Hey, Hey, We’re the Monkeys — and Walruses…and Cannibalistic Self-Devouring Ice Cream Men?
Ahh, the “joys” of postmodern advertising — and shades of Jabba the Hutt getting frisky with Princess Leia. To understand why I’m inflicting the above Skittles ad on you, it’s only because I’ve been forced to sit through it as well.
I recently added Crackle to my Roku. (Now there’s a sentence that would have been meaningless a year or two ago). Crackle is the streaming video channel owned by Sony Pictures Entertainment, and aside from offering selected streaming episodes of Seinfeld, it has a sort of lower-rent feel overall than Netflix or Amazon Prime Video. But in-between the video flotsam and jetsam is some somewhat interesting stuff — Crackle has some rock music-related shows that those other aforementioned video streaming channels lack, which I’ve been enjoying.
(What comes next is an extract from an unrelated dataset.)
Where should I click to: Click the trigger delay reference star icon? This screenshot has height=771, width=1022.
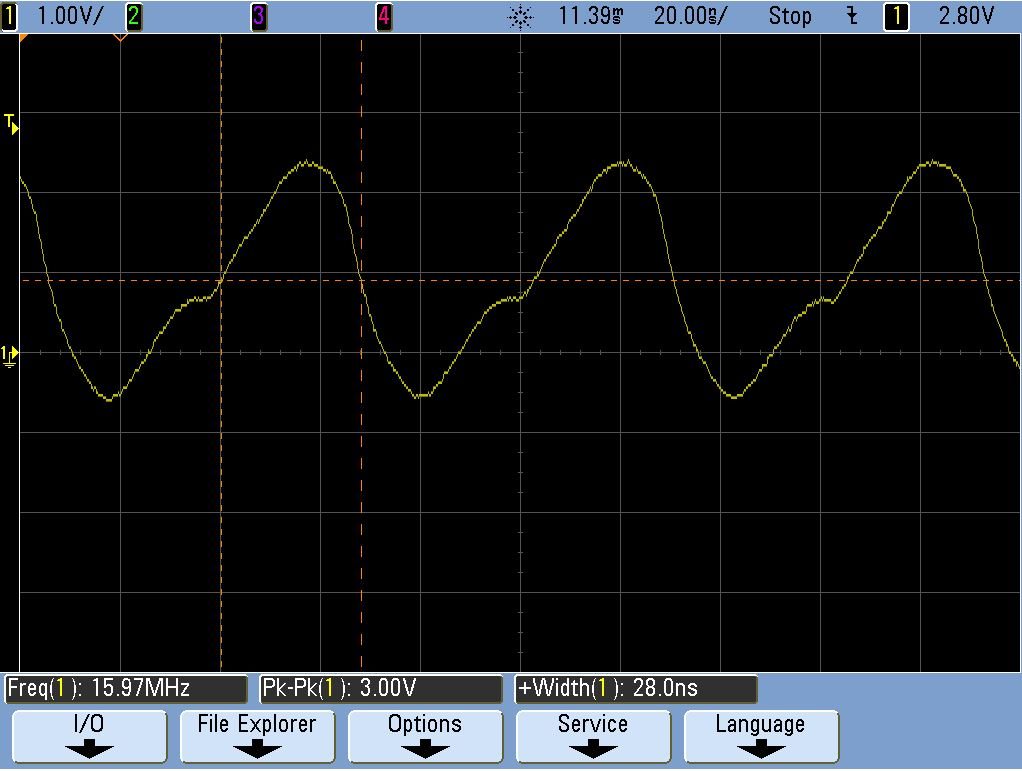click(x=520, y=16)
However, while Crackle is a free channel (again, unlike Netflix or Amazon Prime Video), the trade-off is having to watch commercials in the program, and not being able to fast-forward past them. They’re usually brief but, as with the example above, occasionally rather weird, bringing new meaning to Woody Allen’s Catskills-era “Boy the food here is terrible — and such small portions, too” riff from Annie Hall.
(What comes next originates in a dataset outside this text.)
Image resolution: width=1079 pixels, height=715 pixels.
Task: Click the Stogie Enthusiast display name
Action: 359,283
At Big Hollywood, John Nolte has also seen the above video and wonders why, as the Associated Press would say, everything is seemingly spinning out of control — and into, John believes, bestiality as an advertising device:
You can laugh and say it’s just a joke, but through a war of inches, Hollywood continues its assault to define deviancy down and to normalize destructive behavior. Humor is an excellent way to get us used to and to take the shock value out of something hideous and immoral.
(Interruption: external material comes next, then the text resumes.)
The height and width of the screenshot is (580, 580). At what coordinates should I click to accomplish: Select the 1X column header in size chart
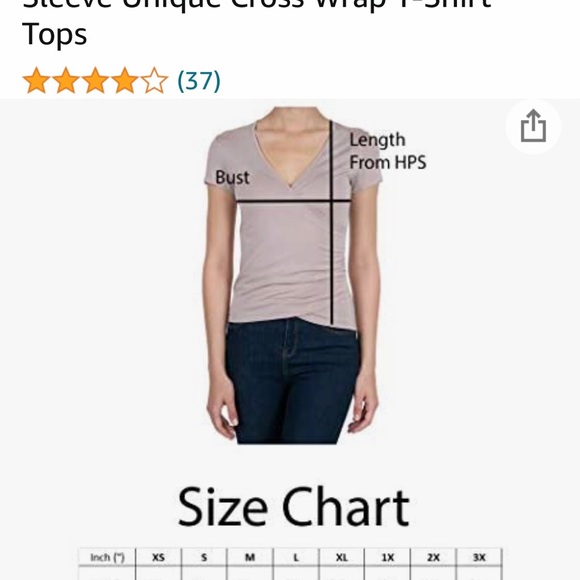[x=387, y=557]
If you don’t think there’s an agenda behind this, you haven’t been paying attention the last 40 years. And if you don’t think that there are those who hold the levers of power in our popular culture that would like to remove the stigma from bestiality, you don’t understand the depths of sexual depravity the human animal is capable of.
I used to laugh at loud at the term “slippery slope.”
Then I grew up.
I’m not sure how much the above ad is a slippery slope to bestiality, so much as an attempt to generate buzz and word of mouth through an ad as extremely weird as their would-be Don Drapers could think up. But weirdness is a slippery slope all its own, and sooner or later, you knew somebody would attempt to top the above ad. So from Skittles and possible bestiality, we go to ice cream and cannibalism. Or as Allahpundit writes at Hot Air, “Bad news: Blogger scarred for life by ice-cream commercial”:
To cleanse the palate, via Metro, it’s strange advertising but is it bad advertising? If you’re a small company specializing in a product with endless mass-market competitors, you need to stretch your ad dollars as far as possible. Showing off the inventory probably won’t make an impression and sexing up the spot with attractive women arguably would make it more generic, not less. This, though? Instant impact. Watch the first three seconds and you’re hooked for the whole 60. And it’s weird enough that some viewers will be tempted to swing by the shop just to check out the vibe. It’s freaky deaky, but maybe freaky deaky smart too.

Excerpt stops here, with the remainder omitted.